[Source data]
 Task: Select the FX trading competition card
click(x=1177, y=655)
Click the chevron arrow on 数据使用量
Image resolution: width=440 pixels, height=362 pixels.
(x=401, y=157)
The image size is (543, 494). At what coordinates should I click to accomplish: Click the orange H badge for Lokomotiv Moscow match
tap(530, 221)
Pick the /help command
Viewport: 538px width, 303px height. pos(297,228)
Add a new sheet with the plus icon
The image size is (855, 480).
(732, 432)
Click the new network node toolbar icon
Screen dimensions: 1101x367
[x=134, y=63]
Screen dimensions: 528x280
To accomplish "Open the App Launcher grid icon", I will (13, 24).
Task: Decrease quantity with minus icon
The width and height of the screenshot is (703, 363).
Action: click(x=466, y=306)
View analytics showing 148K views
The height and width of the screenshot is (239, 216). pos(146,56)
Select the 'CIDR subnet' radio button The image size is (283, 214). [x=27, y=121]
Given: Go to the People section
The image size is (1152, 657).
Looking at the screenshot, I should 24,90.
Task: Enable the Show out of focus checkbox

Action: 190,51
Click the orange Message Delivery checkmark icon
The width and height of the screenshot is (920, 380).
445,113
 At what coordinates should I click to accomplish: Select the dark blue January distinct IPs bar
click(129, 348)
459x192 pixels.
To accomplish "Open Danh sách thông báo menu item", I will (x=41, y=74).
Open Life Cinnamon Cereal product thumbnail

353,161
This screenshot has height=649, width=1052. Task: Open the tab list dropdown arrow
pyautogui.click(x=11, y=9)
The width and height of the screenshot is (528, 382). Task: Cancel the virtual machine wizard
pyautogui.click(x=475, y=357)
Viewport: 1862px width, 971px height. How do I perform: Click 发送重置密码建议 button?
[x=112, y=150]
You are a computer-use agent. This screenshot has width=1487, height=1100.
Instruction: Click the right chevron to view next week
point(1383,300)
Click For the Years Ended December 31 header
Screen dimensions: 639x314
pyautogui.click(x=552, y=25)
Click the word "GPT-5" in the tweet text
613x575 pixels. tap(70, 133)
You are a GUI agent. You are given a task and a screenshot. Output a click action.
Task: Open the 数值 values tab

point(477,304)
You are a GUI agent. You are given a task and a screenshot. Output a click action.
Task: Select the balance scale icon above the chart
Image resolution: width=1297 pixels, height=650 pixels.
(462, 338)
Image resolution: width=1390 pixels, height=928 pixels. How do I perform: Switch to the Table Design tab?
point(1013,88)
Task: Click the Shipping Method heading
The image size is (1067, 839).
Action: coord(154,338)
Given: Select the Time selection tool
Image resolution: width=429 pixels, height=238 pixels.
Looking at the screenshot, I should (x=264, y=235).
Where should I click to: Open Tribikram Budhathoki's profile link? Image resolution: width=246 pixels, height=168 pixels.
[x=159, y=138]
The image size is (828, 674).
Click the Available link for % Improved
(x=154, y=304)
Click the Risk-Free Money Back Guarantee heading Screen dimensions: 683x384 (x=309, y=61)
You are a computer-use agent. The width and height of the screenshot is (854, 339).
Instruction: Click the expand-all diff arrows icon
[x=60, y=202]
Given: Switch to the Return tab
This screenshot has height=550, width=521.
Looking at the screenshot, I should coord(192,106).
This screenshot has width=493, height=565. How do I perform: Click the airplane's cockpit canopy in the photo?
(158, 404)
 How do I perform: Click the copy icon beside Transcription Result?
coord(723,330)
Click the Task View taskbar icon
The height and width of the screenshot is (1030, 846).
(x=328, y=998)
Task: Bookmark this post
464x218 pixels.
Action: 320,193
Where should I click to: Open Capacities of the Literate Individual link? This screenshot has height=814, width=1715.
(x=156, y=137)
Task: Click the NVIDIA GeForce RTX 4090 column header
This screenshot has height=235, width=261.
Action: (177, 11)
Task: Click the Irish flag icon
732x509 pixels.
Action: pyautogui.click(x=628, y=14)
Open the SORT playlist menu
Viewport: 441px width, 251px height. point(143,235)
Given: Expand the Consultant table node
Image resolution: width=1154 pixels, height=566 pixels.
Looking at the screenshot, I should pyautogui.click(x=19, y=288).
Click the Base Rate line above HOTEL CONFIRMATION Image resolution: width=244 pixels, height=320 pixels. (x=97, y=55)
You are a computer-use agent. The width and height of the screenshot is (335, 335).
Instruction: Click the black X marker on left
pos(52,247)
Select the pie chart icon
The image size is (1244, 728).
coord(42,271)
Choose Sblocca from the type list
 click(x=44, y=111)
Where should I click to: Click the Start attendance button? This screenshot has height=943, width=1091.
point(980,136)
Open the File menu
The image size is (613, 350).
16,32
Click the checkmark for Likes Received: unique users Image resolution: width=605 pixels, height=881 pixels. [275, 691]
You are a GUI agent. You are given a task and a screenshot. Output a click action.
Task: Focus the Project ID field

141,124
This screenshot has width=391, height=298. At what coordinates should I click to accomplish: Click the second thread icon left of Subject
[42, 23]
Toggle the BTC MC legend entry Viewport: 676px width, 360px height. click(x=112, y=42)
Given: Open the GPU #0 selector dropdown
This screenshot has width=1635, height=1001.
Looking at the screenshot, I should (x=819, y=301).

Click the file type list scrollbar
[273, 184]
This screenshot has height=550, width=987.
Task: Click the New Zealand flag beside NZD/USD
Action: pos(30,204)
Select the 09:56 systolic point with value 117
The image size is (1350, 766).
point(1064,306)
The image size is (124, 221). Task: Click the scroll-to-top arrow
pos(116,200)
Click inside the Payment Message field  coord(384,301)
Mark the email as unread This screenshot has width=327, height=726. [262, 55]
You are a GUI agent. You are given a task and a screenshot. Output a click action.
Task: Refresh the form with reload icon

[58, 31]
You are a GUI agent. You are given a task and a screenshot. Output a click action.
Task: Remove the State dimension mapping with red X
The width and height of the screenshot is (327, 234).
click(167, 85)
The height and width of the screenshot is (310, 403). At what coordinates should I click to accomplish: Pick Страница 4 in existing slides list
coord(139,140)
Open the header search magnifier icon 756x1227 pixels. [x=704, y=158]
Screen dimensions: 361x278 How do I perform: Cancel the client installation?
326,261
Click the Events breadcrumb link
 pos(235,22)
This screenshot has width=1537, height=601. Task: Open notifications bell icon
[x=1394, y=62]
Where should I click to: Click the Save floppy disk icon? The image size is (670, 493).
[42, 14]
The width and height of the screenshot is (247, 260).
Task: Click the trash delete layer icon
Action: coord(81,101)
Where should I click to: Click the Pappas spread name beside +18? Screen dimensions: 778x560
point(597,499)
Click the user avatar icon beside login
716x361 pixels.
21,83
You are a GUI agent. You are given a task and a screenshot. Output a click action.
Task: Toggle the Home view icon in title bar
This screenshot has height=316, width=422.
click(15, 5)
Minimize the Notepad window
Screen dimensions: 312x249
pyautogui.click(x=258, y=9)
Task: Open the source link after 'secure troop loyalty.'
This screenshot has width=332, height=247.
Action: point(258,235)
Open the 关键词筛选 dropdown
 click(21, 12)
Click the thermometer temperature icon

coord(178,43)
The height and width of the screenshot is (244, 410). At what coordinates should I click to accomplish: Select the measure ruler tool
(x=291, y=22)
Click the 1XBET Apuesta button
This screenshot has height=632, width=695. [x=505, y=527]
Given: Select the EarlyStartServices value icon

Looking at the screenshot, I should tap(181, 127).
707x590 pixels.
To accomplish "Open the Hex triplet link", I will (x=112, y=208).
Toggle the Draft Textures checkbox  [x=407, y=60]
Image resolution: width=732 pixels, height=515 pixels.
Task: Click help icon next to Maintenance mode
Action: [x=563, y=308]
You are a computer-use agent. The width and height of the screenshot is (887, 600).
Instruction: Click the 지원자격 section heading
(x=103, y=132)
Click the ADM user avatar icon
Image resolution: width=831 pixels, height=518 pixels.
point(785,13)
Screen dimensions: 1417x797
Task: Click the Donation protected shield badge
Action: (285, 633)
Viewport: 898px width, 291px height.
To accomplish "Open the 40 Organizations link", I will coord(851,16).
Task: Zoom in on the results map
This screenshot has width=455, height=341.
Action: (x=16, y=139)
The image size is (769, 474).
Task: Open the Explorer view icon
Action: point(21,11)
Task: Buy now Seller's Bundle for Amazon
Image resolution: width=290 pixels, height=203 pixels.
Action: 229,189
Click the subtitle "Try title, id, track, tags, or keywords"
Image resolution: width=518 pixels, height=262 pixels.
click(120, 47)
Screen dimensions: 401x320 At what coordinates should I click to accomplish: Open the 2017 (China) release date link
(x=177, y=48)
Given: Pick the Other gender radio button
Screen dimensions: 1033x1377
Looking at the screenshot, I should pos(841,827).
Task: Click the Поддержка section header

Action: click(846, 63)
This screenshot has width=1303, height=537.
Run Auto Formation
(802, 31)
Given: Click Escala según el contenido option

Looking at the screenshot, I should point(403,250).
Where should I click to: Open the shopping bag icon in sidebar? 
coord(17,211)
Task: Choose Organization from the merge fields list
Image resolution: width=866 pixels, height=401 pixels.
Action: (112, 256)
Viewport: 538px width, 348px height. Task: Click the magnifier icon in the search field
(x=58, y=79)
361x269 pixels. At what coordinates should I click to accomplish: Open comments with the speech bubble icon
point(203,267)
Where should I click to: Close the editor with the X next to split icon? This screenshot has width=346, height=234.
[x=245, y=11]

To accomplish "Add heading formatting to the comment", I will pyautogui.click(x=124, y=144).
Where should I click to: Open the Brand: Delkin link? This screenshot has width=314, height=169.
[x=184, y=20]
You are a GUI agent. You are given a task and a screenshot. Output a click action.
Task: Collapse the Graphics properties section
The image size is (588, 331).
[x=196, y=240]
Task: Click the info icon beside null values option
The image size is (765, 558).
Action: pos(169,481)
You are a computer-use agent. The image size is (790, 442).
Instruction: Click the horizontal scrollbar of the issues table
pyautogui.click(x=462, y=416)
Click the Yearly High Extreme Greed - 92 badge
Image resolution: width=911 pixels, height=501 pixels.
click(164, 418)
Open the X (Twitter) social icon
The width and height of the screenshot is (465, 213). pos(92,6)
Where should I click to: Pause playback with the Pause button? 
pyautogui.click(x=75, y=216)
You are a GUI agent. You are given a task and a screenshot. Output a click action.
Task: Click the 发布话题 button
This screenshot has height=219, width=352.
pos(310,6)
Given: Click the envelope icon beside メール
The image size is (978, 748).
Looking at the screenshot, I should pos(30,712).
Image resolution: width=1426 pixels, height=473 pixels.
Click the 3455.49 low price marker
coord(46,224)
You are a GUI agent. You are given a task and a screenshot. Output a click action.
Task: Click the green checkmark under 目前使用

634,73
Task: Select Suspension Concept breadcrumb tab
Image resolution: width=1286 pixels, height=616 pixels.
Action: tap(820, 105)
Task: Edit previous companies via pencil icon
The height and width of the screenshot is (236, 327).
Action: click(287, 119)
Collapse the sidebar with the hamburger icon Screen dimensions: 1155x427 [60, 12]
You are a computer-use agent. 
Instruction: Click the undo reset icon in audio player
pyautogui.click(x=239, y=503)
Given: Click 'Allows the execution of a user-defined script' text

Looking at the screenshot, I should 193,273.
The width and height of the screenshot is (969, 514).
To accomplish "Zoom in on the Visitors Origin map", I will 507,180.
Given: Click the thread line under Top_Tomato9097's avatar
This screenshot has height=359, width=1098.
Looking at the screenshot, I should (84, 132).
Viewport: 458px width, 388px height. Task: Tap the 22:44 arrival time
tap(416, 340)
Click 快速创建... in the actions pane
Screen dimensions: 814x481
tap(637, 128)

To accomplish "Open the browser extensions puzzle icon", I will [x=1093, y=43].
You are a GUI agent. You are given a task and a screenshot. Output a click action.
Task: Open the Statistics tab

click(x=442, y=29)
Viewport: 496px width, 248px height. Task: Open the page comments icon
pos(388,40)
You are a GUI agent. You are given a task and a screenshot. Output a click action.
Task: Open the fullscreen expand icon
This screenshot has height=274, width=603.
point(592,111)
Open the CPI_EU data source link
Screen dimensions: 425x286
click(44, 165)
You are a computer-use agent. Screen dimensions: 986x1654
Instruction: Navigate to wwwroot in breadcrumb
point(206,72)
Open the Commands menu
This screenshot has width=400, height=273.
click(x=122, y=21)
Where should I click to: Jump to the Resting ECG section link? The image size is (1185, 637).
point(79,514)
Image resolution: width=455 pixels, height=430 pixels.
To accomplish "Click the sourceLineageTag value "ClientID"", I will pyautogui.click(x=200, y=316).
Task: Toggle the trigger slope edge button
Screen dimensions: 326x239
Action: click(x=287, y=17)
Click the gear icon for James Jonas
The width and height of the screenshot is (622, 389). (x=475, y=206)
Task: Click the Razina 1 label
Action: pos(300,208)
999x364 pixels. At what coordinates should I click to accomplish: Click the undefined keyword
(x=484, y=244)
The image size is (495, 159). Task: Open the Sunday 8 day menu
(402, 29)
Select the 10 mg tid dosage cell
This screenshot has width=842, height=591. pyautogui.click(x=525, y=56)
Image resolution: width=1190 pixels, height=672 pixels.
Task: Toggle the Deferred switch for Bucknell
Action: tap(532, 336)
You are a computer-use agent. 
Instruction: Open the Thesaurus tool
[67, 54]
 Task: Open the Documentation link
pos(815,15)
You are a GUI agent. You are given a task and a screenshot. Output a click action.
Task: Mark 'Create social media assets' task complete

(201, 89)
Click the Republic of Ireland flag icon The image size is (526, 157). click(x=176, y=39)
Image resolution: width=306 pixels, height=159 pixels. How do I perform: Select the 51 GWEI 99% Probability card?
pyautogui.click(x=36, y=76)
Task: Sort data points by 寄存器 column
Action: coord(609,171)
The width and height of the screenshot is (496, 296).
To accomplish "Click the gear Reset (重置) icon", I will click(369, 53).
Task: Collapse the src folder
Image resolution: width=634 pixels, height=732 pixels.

§ **Exercise directions**: Starting at the line above that contains "Where should I click to: Open the shopping", repeat each line exactly up to and including the line that contains "Task: Collapse the Graphics", and stop there.

§ **Solution below**:
Where should I click to: Open the shopping bag icon in sidebar? 
coord(17,211)
Task: Choose Organization from the merge fields list
Image resolution: width=866 pixels, height=401 pixels.
Action: (112, 256)
Viewport: 538px width, 348px height. Task: Click the magnifier icon in the search field
(x=58, y=79)
361x269 pixels. At what coordinates should I click to accomplish: Open comments with the speech bubble icon
point(203,267)
Where should I click to: Close the editor with the X next to split icon? This screenshot has width=346, height=234.
[x=245, y=11]

To accomplish "Add heading formatting to the comment", I will pyautogui.click(x=124, y=144).
Where should I click to: Open the Brand: Delkin link? This screenshot has width=314, height=169.
[x=184, y=20]
You are a GUI agent. You are given a task and a screenshot. Output a click action.
Task: Collapse the Graphics properties section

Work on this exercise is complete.